Relato de un país en el que hay unas vidas que valen más que otras

No quería decir nada. En el televisor se repetían insaciablemente las imágenes de una masacre que se presentaba como un triunfo para el país. Yo miraba cómo la presentadora señalaba los puntos rojos en el mapa y se mostraban en un recuadro las imágenes de las cámaras y los radares de los aviones, unas figuras luminosas caminaban inocentes de que segundos después morirían bombardeadas. Era la hora del almuerzo, esas imágenes daban naúseas. 

Pero entre todas, la imagen de un objetivo señalando a tres personas fue la que no pude sacarme de la cabeza y, el resto de la tarde, estuve pensando en esas tres figuras que mostraba la cámara.


No pasaron sus nombres en las noticias, no mostraron sus rostros. No sabía quiénes eran ni cómo habían sido antes de que unos aviones silenciosos dejaran caer bombas sobre sus cabezas. A lo mejor ellos, como yo, tenían sueños y anhelos.

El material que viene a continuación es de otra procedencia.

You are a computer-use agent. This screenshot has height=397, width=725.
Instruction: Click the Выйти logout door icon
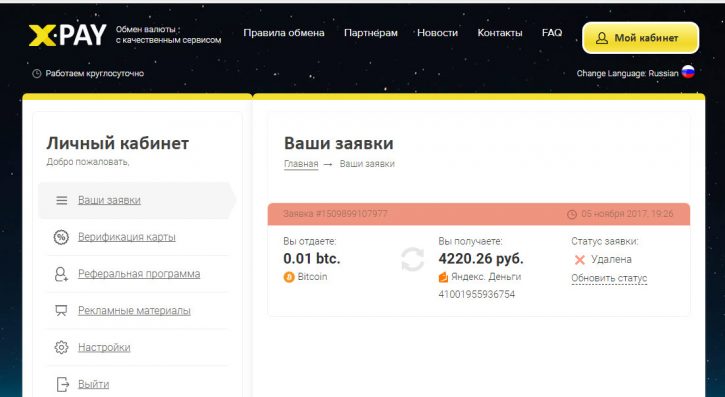(62, 384)
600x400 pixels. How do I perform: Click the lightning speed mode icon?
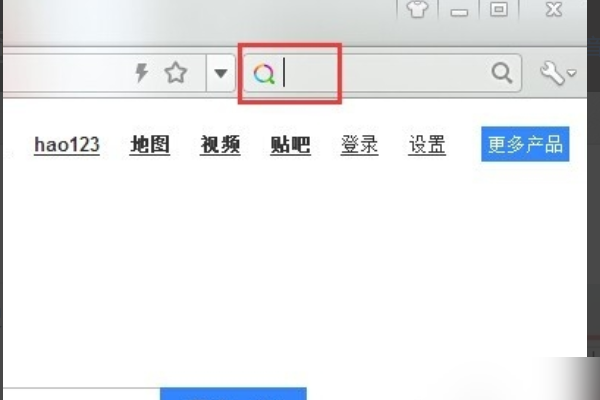point(142,73)
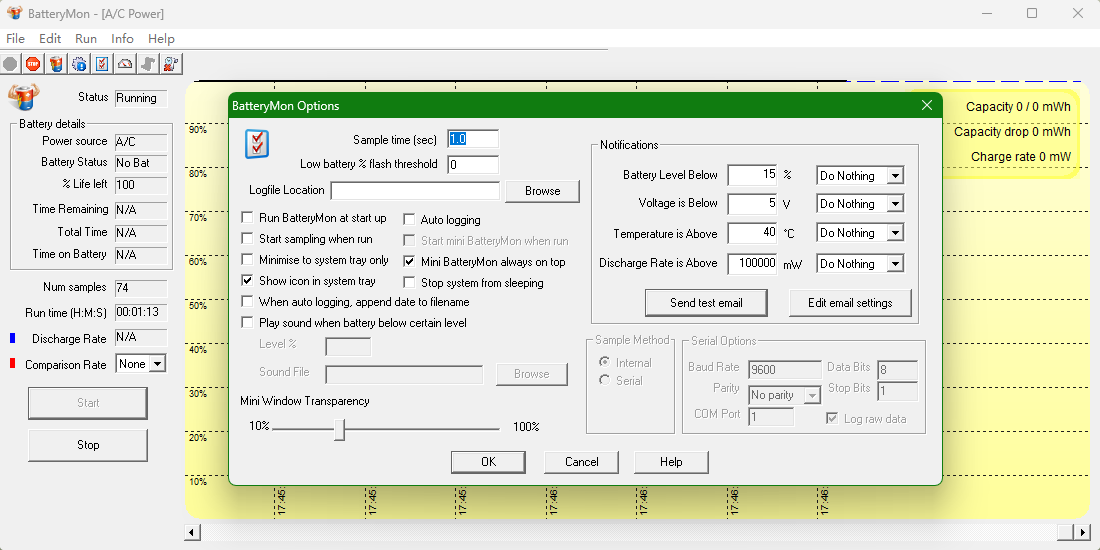Click the blue gear toolbar icon
The height and width of the screenshot is (550, 1100).
point(79,64)
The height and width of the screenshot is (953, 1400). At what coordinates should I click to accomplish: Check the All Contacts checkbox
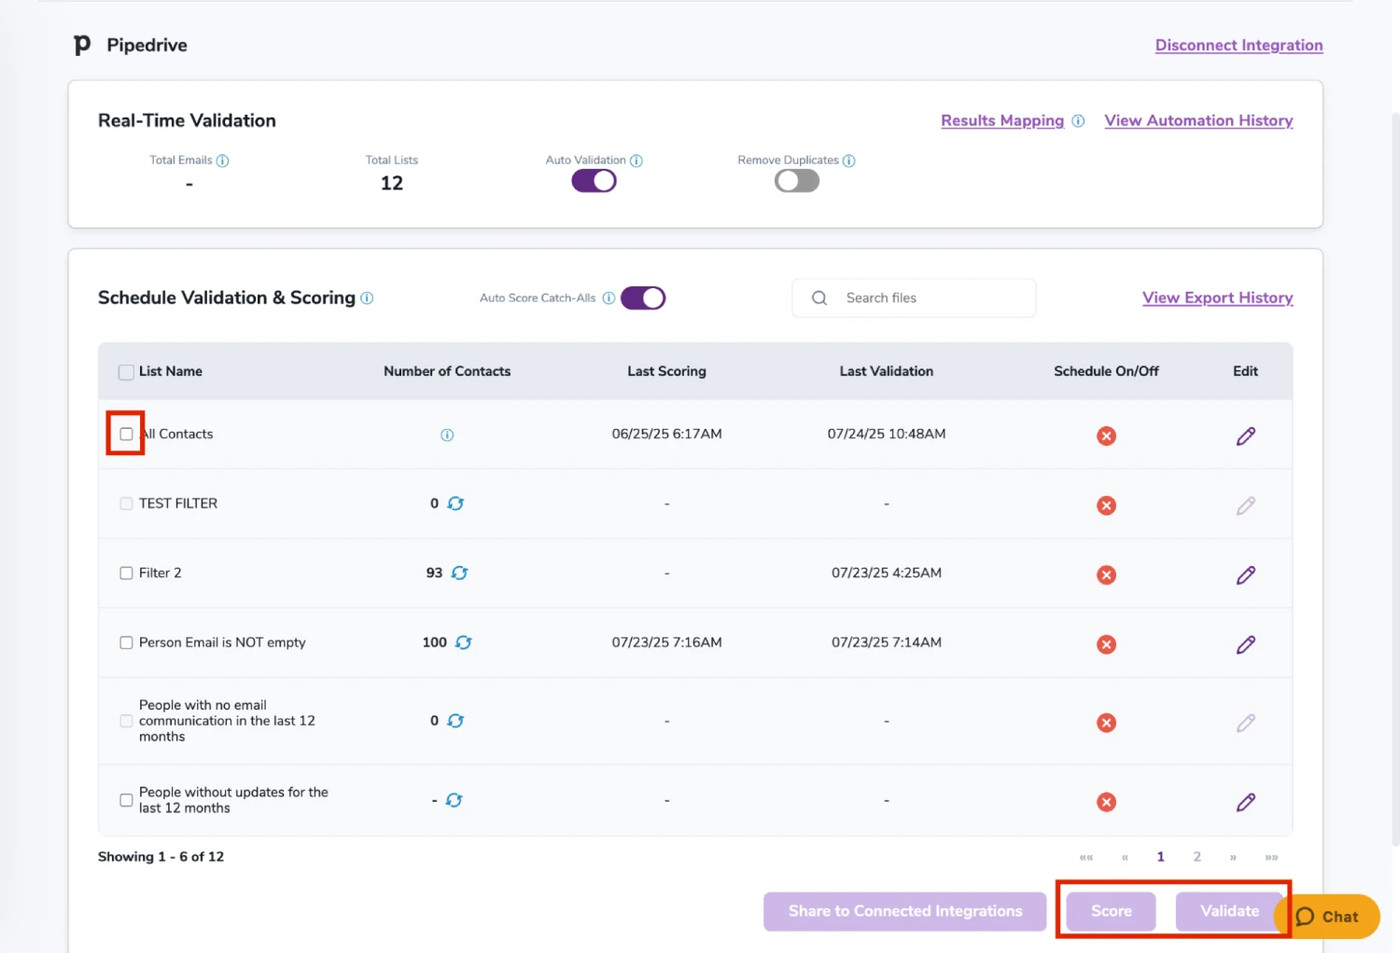click(x=126, y=434)
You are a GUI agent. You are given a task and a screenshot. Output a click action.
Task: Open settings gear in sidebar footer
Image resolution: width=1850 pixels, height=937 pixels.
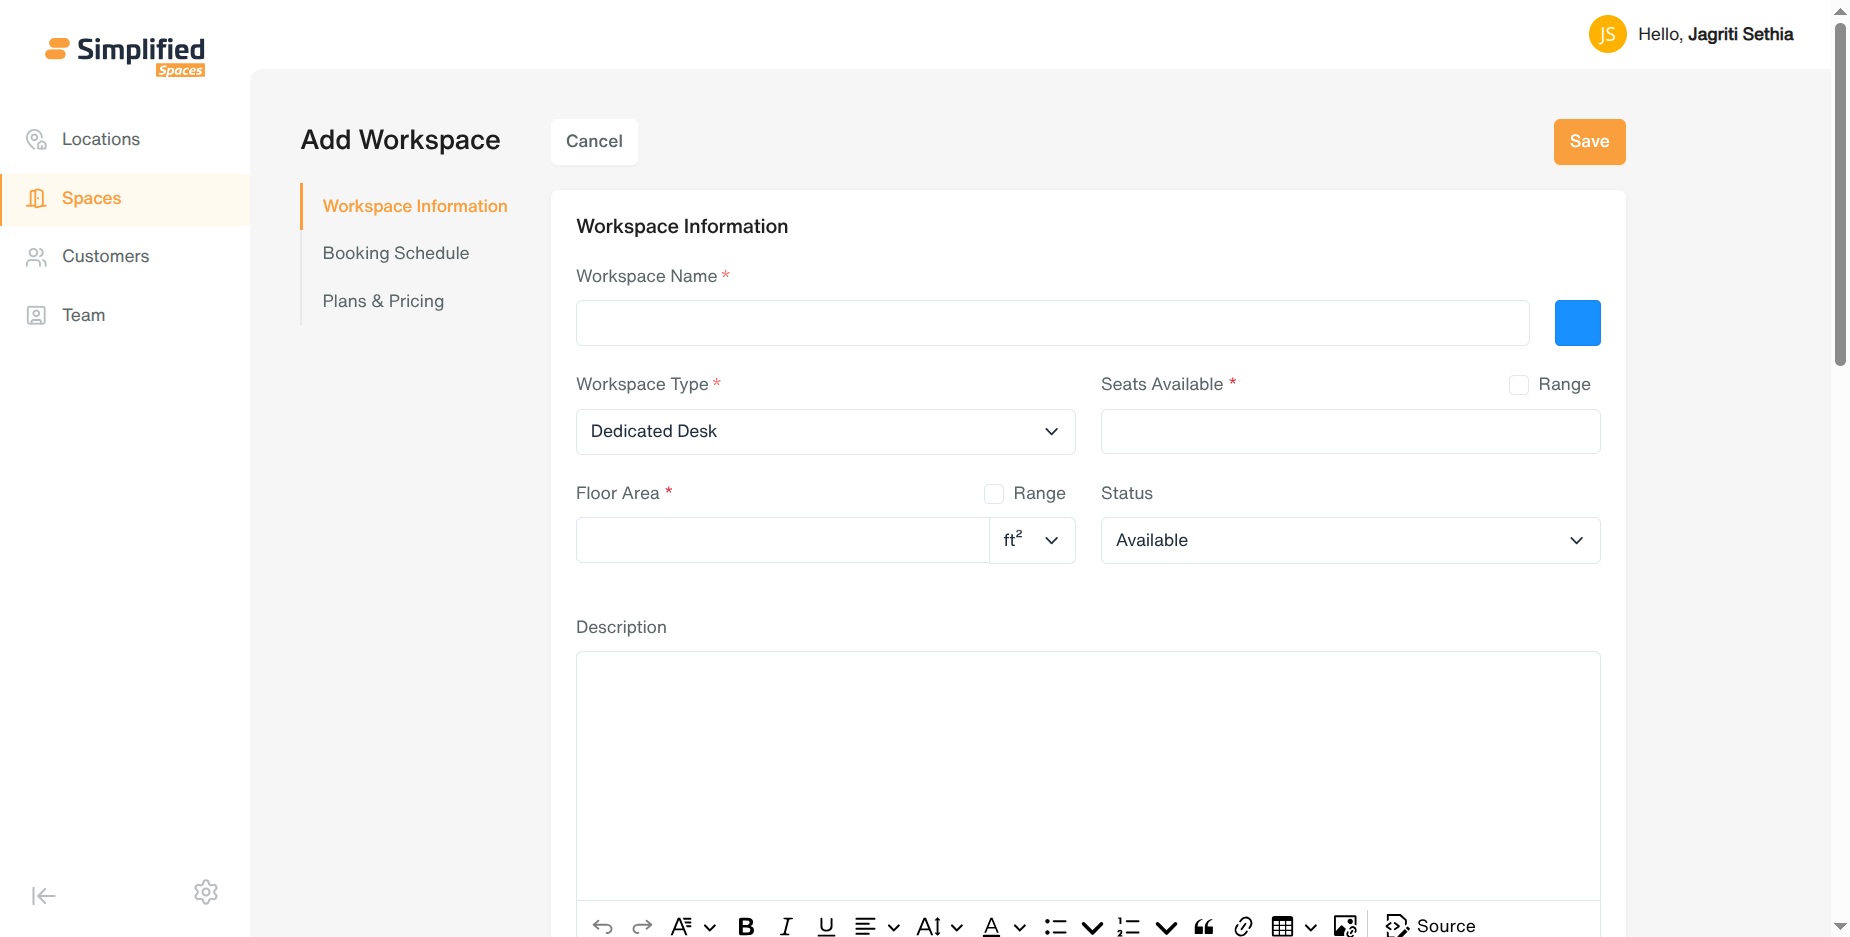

A lo mejor a ellos, como a mí, les gustaba tomar café mirando el cielo antioqueño. A lo mejor había allí una mujer a la que le gustaba trenzarse el cabello en las mañanas.

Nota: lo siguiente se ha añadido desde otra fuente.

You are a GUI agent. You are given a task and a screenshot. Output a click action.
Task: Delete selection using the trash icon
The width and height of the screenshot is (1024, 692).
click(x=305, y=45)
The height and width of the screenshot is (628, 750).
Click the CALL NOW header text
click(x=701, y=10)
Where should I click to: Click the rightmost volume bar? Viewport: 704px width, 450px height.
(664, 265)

Pensé en sus familias. En el padre que derramaba una lágrima por la hija perdida. Quizá ese padre es noble y bueno como el mío y seguro que amaba a su hija; ahora la extrañará cada vez que mire en la pared el dibujo que ella le regaló una tarde al volver de la escuela. Pensé en el hombre que, en silencio, sufría por la muerte de su hermano, de ese que lo acompañaba en el largo camino hacia la casa de la abuela, de ese que una vez le enseñó a nadar en el río turbio. Pensé en la madre anciana aferrada a la vieja foto de su único hijo, última imagen de alguien al que no vería más nunca. 

Imaginé a las figuras luminosas en sus últimos minutos, cuando ya sentían la presencia de esa máquina de muerte que oscurecía el amanecer. Cuáles serían sus últimos pensamientos, a quiénes les dedicarían esos pequeños espacios de rememoración cuando la muerte era ya inevitable. Quizá uno de ellos era padre y pensó en el pequeño niño que ayer en la noche jugaba con el rompecabezas de madera que él mismo le había hecho durante el cese al fuego del año pasado. Quizá la mujer pensó en su padre, sentado a la sombra del palo de mangos que juntos habían sembrado el día en el que, después de una travesía larga, habían llegado al pueblo huyendo de la masacre en la que paramilitares habían matado a mamá y al tío J. Quizá la tercera figura luminosa tenía un amor lejano y evocó su rostro antes de morir calcinado. 

Sigo sin querer decir nada. Ahora yo misma derramo lágrimas por este país en donde hay unas vidas que valen más que otras.